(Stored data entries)
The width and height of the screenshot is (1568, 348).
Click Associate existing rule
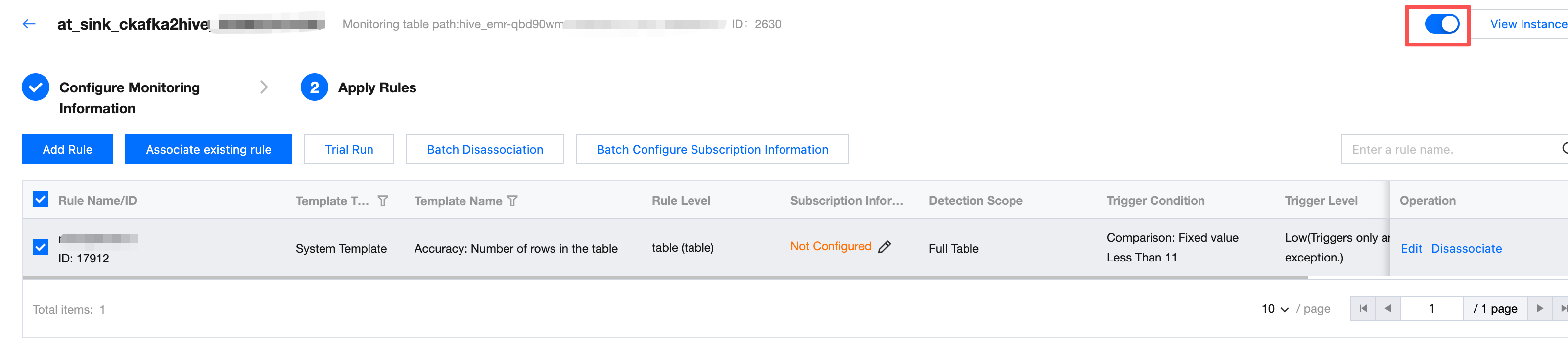(x=208, y=150)
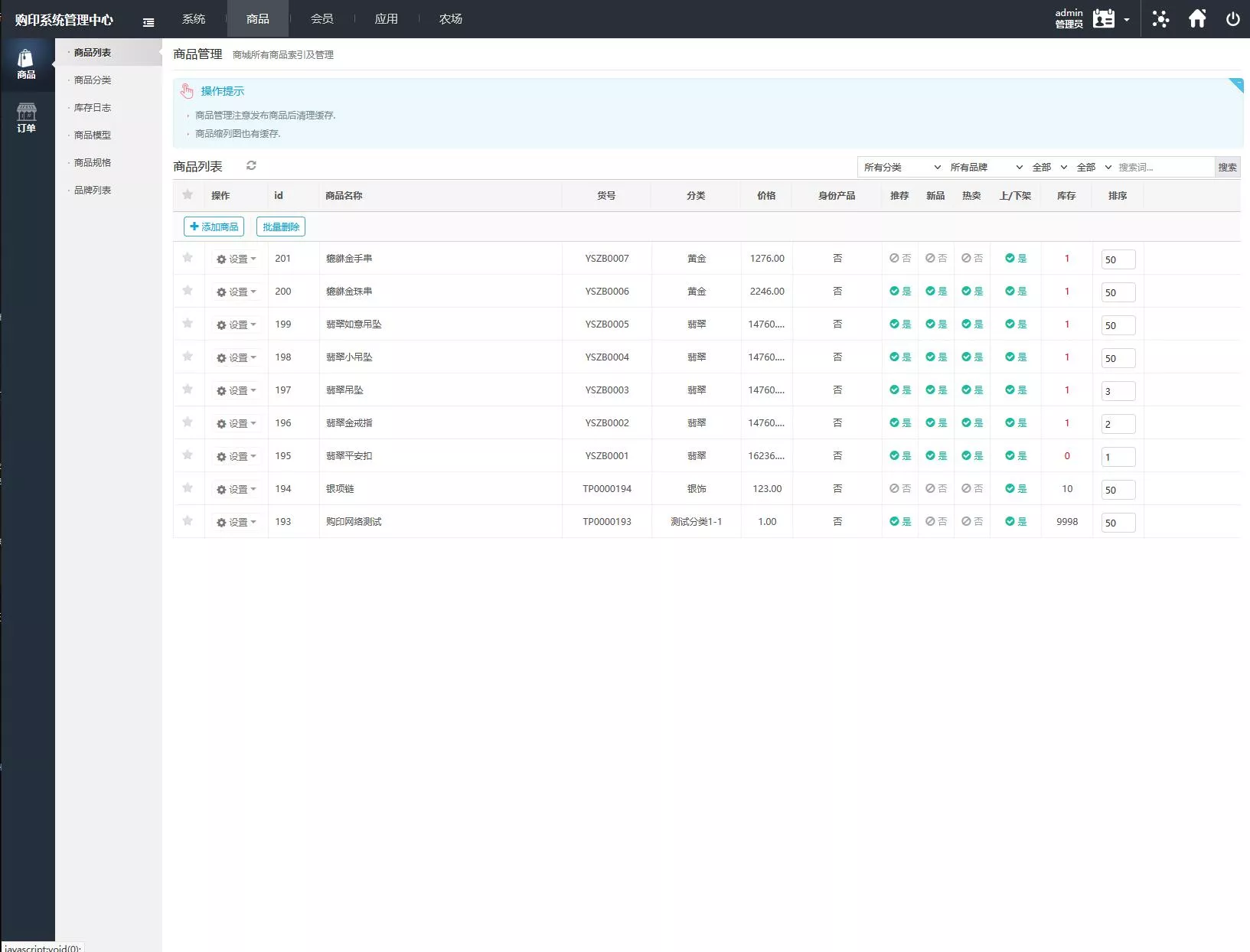Click the 添加商品 button
The width and height of the screenshot is (1250, 952).
pyautogui.click(x=214, y=227)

**Task directions**
Your answer must be the full set of entries, set down exactly and without pictures.

**Response below**
The width and height of the screenshot is (1568, 348).
Click Associate existing rule
(x=208, y=150)
Click the 添加商品 button
The width and height of the screenshot is (1250, 952).
pyautogui.click(x=214, y=227)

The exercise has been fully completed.